Search code examples
pythonmysqlpython-3.xmysql-pythonmysql-connector

Error when checking if username, hash, and key exists in a table stored in mysql

The output of the program:

WELCOME, PLEASE ENTER YOUR USERNAME AND PASSWORD Enter username:Manas Enter password:123456 error2 Error3

Below is a minimal code of the program:

import mysql.connector
import hashlib
import os
mycon=mysql.connector.connect(host="localhost",user="root",passwd="123456",database="library",use_unicode=True,charset="utf8")
cursor=mycon.cursor()
stmt = "SHOW TABLES LIKE 'users'"
cursor.execute(stmt)
result = cursor.fetchone()
if result:
    pass
else:
    cursor.execute("create table users(username varchar(20),key varbinary(100),salt varbinary(100));")
def users(username,password):
    cursor.execute("select * from users where username='{}'".format(username))
    data=cursor.fetchone()
    if data=="(NULL)":
        return False
    elif data==True:
        salt=data[2]
        key=hashlib.pbkdf2_hmac('sha256', password.encode('utf-8'), salt, 100000)
        if data[1]==key:
            return True
        elif data[1]!=key:
            return False
        else:
            print("error1")
    else:
        print("error2")
        return False
#Main program
print("WELCOME, PLEASE ENTER YOUR USERNAME AND PASSWORD")
username=input("Enter username:")
password=input("Enter password:")
users(username,password)
if users==True:
    print("user exists")
elif users==False:
    print("user does not exist")
else:
    print("Error3")

The table it was being referred to:

mysql> use library;
Database changed
mysql> select * from users;
+----------+--------------------------------------------------------------------+--------------------------------------------------------------------+
| username | key                                                                | salt                                                               |
+----------+--------------------------------------------------------------------+--------------------------------------------------------------------+
| Manas    | 0xE42AB9B18A8F144EA7933FFA8E69E1FE28F20DA67B3E0FF3F1A0C2203D6148B2 | 0xF68894D924A69D035CC096C497F933B29A08E075F6DA2B19D955D08A33C0CAB4 |
+----------+--------------------------------------------------------------------+--------------------------------------------------------------------+
1 row in set (0.00 sec)

Print(Data):

WELCOME, PLEASE ENTER YOUR USERNAME AND PASSWORD
Enter username:Manas
Enter password:12345
('Manas', bytearray(b'\xe4*\xb9\xb1\x8a\x8f\x14N\xa7\x93?\xfa\x8ei\xe1\xfe(\xf2\r\xa6{>\x0f\xf3\xf1\xa0\xc2 =aH\xb2'), bytearray(b'\xf6\x88\x94\xd9$\xa6\x9d\x03\\\xc0\x96\xc4\x97\xf93\xb2\x9a\x08\xe0u\xf6\xda+\x19\xd9U\xd0\x8a3\xc0\xca\xb4'))
error2
Error3

Why does this happen?

Solution

  • You have to make also the connection so that it uses utf8

    Assuming that you have uft8mb4

    mycon=mysql.connector.connect(host="localhost"
                                   ,user="root"
                                   ,passwd="123456"
                                   ,database="library"
                                   ,charset="utf8mb4")

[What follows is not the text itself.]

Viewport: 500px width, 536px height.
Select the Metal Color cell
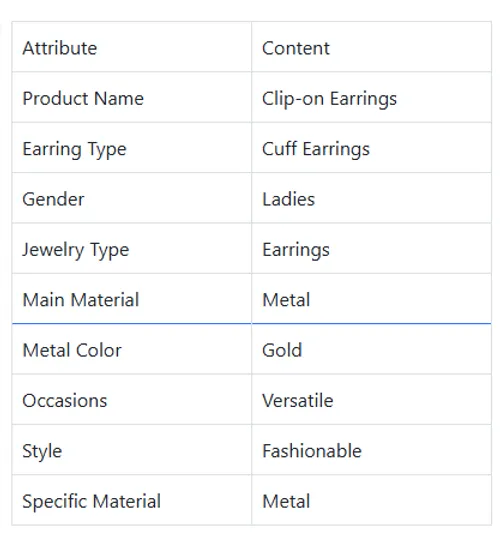[x=132, y=349]
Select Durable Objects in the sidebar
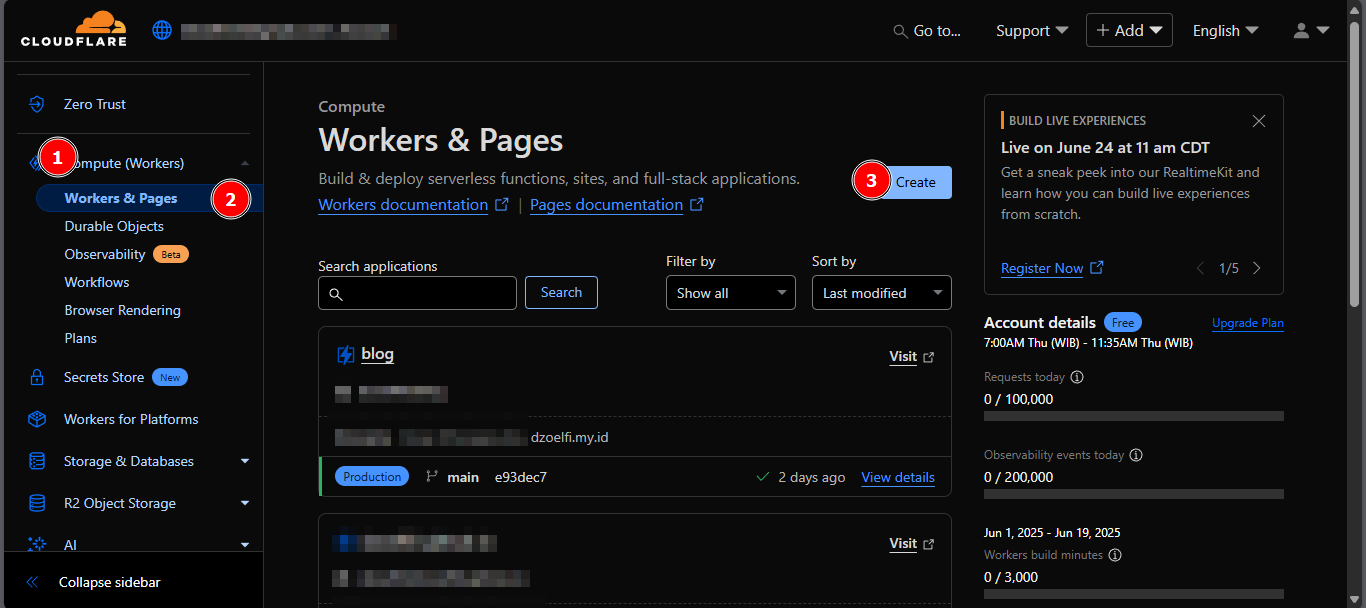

    the character set cpould also be utf8, thqat yoiu have to check

    and use prepared statements when hadling parameters

    cursor.execute("select * from users where username=%s",(username,))

    Update

    Addidtional your table definion has a problem key is a reserved word in MySQL so oyu ned to encapsule it in backticks like below

    cursor.execute("create table users(username varchar(20),`key` varbinary(100),salt varbinary(100));")

    Update 2

    after testing your code i found some problems in it

    Your function retuns a value ut you never assign it

    And the data IS NULL if there are no users

    import mysql.connector
import hashlib
import os
mycon=mysql.connector.connect(host="localhost",user="root",passwd="123456",database="library",use_unicode=True,charset="utf8mb4")
cursor=mycon.cursor()
stmt = "SHOW TABLES LIKE 'users'"
cursor.execute(stmt)
result = cursor.fetchone()
if result:
    pass
else:
    cursor.execute("create table users(username varchar(20),`key` varbinary(100),salt varbinary(100));")
def users(username,password):
    cursor.execute("select * from users where username=%s",(username,))
    data=cursor.fetchone()
    if data  is None :
        return False
    elif data is not None:
        salt=data[2]
        key=hashlib.pbkdf2_hmac('sha256', password.encode('utf-8'), salt, 100000)
        if data[1]==key:
            return True
        elif data[1]!=key:
            return False
        else:
            print("error1")
    else:
        print("error2")
        return False
#Main program
print("WELCOME, PLEASE ENTER YOUR USERNAME AND PASSWORD")
username=input("Enter username:")
password=input("Enter password:")
users = users(username,password)
if users==True:
    print("user exists")
elif users==False:
    print("user does not exist")
else:
    print("Error3")